O telefone toca. – Alô? – Fala Brunão, um cara não pode ir trampar hoje. Você poderia ir no lugar dele? – Hummm, hoje... Tinha planejado ficar de boa em casa, sei lá (pensei). Mas aonde? (Perguntei). – É lá no Madame Pimenta. – Caramba! (Na semana passada tinha acontecido um assassinato horrível em frente a esse bar... Disseram que foi um acerto de contas... O cara tomou uns vinte tiros nas costas) – Quanto? – 50. – Hummm... Vai ter que ser, né... (pensei)... Demorô, to dentro! – Cola lá de camiseta preta umas 11h, firmeza? – Opa, firmeza! Lá vou eu... Nunca tinha trampado nesse bar. De boa, pra mim não interessava o ambiente... O importante era a grana no final da noite. Soube que a atração principal seria uma banda de pagode... E eu odeio pagode... Sem problema, tava precisando dessa grana... Cinquentinha... Ta ótimo...

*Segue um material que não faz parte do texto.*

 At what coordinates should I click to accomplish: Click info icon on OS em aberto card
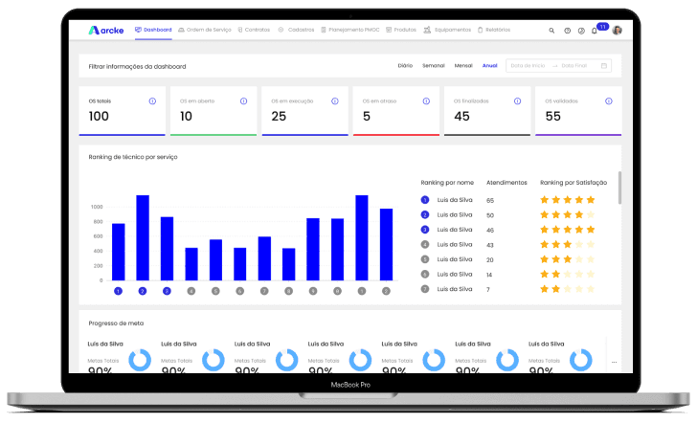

Cheguei e encontrei o Fernandão, o cara que me contratou. Ele me passou mais ou menos o esquema do bar. Troquei uma idéia com o segurança, o técnico de som e também com o pessoal da banda, pagodeiros... É importante conhecer os caras pra flagrar quem tinha direito a receber água de graça. O silêncio era mortal. Dizem que essa é a pior parte... Os momentos que antecedem a festa... Eternos... Os segundos que antecedem o caos... É dada a largada, abrem-se as cortinas, soltam-se os leões... Em poucos minutos, a casa que parecia espaçosa é tomada por uma multidão insana sedenta por álcool e músicas que entram na mente. O esquema era bem simples... A pessoa te dava a ficha e você entregava a bebida. Ficha de breja... Vale uma breja... Ficha de caipirinha... Fazer uma caipirinha, sempre atentando para colocar dois copos na hora de socar o limão, senão ele rasga embaixo! Tranquilo, não? É, mais

ou menos... – Ae maluco! Me dá uma breja e uma caipirinha! – Ei, irmão, vai de boa... Você só me deu uma ficha... Ta aqui sua cerveja e cai fora! – Você tá louco, mano? Acabei de te dar uma ficha de caipirinha também! Você deve ter perdido a ficha! – Sai fora cara, vou ter que chamar o segurança? É tenso, os nervos à flor da pele... Adrenalina mesmo... Vários pedidos ao mesmo tempo. Um monte de vozes entrando na cabeça... Aquele pagode infernal... Foi então que um cara alto e grande debruçou no balcão, rodeado de mulheres lindas, abriu um sorriso e disse: – Hey irmão, vê uma dose de whisky e um energético! – Cadê a ficha? – Não precisa de ficha não, meu irmão... Dou uma olhada pro meu supervisor, ele balança a cabeça dizendo que sim... Pego e sirvo a bebida... Cinco minutos depois... – Hey brother! Mais uma

dose e três energéticos pra minhas gatinhas... O cara tava mandando e desmandando! Olho pro meu supervisor e ele confirma com uma piscada de olho. Passa um tempo e a cena se repete... Dessa vez ainda: – Amigão! Será que você pode dar uma limpadinha aqui no balcão... Caiu bebida... Pego uma toalha e passo no balcão. Quem é esse maluco? Pensei... Cerveja, cachaça, limão, energético, whisky, gelo... Ficha vai, ficha vem... E não é que a balada chega ao fim?! No ar, aquele clima inconfundível... Fim de festa! Um camarada, então me conta: – Aquele negão é um cara importante aqui no pedaço, saca? – Saquei... Soube que era um dos maiores traficantes da cidade... Pego meus cinquentinha... E vou andando pra casa, sentindo a brisa do final da noite... Quem sou eu pra dizer que alguma coisa tá errada?